TASK INPUT:
•••
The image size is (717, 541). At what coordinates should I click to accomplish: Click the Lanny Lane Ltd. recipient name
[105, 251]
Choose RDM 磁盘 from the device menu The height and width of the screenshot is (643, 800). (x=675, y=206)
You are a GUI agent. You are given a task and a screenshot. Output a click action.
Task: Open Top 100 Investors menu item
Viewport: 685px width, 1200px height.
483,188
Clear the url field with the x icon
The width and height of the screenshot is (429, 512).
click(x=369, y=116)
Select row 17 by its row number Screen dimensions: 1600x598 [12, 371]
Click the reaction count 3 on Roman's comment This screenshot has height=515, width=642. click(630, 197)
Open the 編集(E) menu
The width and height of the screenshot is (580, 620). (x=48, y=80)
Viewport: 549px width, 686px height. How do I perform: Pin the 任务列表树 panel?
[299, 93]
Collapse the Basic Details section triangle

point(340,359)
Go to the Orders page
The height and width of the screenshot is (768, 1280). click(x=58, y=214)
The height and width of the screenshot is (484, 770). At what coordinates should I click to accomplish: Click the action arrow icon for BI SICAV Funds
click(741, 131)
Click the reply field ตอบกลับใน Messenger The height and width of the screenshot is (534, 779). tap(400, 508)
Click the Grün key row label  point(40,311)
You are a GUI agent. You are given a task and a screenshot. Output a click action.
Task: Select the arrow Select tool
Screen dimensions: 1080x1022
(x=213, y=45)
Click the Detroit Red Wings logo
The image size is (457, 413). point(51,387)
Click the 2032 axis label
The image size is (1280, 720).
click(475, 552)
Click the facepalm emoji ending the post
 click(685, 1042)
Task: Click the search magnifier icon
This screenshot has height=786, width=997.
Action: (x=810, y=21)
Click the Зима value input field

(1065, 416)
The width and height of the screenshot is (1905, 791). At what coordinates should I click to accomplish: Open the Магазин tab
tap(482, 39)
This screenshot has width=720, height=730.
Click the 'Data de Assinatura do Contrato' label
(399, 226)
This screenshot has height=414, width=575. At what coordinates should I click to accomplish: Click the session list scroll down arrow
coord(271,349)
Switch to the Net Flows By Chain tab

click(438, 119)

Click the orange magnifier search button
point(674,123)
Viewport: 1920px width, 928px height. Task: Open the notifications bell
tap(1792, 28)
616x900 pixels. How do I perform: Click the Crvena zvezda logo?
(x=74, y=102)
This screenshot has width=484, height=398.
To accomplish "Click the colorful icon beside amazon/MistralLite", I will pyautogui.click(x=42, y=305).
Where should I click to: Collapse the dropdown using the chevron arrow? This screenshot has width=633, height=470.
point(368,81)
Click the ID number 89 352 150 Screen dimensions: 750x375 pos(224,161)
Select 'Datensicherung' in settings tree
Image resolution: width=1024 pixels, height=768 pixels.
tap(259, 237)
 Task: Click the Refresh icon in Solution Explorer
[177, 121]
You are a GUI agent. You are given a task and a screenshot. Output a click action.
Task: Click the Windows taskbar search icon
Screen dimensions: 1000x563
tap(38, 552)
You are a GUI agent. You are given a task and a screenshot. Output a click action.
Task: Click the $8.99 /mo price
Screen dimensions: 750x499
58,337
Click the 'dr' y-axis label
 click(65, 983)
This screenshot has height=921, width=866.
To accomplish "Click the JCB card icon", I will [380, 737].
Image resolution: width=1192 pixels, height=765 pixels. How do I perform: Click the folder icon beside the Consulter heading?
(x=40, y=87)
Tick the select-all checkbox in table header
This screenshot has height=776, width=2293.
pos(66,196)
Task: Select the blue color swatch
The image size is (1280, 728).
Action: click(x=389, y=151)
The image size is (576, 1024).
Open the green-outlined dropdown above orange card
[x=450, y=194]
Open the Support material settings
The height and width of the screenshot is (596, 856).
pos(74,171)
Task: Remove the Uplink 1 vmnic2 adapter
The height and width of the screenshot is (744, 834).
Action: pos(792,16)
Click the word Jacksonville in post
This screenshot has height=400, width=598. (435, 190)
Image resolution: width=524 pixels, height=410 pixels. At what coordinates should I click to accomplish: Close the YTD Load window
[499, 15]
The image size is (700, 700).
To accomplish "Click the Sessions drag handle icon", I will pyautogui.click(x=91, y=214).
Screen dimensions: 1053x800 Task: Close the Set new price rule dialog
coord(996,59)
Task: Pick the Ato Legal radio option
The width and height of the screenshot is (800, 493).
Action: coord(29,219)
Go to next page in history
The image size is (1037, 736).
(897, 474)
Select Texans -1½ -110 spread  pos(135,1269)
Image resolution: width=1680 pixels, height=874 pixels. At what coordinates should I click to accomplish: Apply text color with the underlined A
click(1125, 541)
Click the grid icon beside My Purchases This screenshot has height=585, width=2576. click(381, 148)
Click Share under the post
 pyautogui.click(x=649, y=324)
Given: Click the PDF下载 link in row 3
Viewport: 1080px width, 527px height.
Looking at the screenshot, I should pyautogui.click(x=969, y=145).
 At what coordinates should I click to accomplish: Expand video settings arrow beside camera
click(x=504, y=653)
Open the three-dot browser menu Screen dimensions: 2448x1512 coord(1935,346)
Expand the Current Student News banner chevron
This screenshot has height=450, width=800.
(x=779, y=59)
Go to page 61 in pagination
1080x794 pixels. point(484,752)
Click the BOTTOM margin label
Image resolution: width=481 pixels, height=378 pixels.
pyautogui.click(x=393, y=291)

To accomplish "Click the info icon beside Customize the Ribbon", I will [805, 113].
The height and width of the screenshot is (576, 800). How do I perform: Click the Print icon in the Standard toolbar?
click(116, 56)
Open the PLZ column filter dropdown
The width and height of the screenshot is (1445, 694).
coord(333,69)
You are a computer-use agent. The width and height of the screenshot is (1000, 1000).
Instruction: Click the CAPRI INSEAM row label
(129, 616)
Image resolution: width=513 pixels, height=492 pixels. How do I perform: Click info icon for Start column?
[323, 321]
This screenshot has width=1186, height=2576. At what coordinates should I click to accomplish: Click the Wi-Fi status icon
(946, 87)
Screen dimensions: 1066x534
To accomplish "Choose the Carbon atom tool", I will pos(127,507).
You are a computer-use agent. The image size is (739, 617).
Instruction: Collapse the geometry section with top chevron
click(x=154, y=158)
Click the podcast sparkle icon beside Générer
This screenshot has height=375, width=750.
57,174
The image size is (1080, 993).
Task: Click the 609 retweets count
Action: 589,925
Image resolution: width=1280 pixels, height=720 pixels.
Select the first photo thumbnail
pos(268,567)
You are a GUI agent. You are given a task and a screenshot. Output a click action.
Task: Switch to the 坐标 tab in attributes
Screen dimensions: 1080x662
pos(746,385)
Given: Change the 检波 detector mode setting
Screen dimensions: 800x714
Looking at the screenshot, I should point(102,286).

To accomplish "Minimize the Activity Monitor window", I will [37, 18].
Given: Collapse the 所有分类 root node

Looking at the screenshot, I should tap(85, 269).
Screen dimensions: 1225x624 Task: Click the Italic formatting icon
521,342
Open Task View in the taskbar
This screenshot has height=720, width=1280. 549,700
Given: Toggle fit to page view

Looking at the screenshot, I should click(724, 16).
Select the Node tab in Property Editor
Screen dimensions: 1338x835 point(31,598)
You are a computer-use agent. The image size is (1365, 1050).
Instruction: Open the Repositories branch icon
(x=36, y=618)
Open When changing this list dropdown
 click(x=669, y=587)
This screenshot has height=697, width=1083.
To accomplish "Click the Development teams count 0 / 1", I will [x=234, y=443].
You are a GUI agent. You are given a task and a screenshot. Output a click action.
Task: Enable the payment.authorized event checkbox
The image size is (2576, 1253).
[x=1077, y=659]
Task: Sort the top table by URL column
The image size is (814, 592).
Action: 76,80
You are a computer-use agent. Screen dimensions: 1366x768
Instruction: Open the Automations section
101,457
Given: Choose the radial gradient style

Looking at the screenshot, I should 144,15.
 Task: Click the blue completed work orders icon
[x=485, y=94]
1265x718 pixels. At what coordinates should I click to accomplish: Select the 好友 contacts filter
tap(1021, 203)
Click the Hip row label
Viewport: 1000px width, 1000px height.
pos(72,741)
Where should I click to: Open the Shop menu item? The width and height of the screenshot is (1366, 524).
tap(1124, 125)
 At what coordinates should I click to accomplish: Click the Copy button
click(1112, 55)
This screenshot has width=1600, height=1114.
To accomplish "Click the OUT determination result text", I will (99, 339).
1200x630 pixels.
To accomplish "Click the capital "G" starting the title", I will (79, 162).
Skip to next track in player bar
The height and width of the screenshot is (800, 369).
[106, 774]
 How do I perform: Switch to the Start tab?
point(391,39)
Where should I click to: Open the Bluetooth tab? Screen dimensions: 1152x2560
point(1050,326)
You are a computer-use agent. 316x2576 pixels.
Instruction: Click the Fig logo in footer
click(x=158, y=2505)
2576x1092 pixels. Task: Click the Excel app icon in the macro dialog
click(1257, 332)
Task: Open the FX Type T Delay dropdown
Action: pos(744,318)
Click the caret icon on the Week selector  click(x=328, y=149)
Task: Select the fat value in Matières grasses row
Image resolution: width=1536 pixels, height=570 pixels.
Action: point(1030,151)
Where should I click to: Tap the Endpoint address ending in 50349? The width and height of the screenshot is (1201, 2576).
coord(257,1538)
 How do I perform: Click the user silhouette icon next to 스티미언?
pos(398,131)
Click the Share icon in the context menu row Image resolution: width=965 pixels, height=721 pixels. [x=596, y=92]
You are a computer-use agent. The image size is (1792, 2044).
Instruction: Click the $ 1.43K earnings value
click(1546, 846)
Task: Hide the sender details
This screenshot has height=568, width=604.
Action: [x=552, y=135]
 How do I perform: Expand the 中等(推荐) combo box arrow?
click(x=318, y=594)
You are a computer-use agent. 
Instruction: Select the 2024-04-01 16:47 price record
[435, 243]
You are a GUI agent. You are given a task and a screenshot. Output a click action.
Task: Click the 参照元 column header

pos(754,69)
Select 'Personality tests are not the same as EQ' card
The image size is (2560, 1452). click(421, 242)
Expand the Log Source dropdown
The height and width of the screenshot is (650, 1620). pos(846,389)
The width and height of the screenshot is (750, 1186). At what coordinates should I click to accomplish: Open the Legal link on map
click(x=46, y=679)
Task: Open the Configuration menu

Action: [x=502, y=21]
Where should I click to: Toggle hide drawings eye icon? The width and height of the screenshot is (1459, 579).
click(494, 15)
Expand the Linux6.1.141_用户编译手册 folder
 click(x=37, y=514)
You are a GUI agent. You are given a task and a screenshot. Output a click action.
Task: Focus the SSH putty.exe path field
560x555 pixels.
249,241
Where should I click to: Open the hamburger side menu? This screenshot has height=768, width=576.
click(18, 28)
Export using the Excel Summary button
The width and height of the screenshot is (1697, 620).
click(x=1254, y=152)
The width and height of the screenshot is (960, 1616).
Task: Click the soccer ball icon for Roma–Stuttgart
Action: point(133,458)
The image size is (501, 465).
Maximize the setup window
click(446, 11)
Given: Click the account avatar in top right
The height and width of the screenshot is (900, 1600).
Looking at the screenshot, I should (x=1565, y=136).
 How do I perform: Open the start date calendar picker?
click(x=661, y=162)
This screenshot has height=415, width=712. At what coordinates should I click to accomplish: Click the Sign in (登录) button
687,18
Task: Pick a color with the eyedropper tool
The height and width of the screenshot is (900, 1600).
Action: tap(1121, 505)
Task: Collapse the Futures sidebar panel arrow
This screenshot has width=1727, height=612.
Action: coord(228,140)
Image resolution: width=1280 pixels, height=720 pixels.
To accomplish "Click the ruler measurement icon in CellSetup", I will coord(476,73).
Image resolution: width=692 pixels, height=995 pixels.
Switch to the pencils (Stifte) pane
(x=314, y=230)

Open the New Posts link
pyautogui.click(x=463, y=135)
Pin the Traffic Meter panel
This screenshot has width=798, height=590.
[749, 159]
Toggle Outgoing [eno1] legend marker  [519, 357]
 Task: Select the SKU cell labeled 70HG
•••
TASK STATEMENT: Everything starting at the line containing "Image resolution: width=1024" and ending at the line containing "The image size is (576, 1024)." in the records above should be repeated exactly, and only that.

EXPECTED ANSWER:
Image resolution: width=1024 pixels, height=768 pixels.
tap(259, 237)
 Task: Click the Refresh icon in Solution Explorer
[177, 121]
You are a GUI agent. You are given a task and a screenshot. Output a click action.
Task: Click the Windows taskbar search icon
Screen dimensions: 1000x563
tap(38, 552)
You are a GUI agent. You are given a task and a screenshot. Output a click action.
Task: Click the $8.99 /mo price
Screen dimensions: 750x499
58,337
Click the 'dr' y-axis label
 click(65, 983)
This screenshot has height=921, width=866.
To accomplish "Click the JCB card icon", I will [380, 737].
Image resolution: width=1192 pixels, height=765 pixels. How do I perform: Click the folder icon beside the Consulter heading?
(x=40, y=87)
Tick the select-all checkbox in table header
This screenshot has height=776, width=2293.
pos(66,196)
Task: Select the blue color swatch
The image size is (1280, 728).
Action: click(x=389, y=151)
The image size is (576, 1024).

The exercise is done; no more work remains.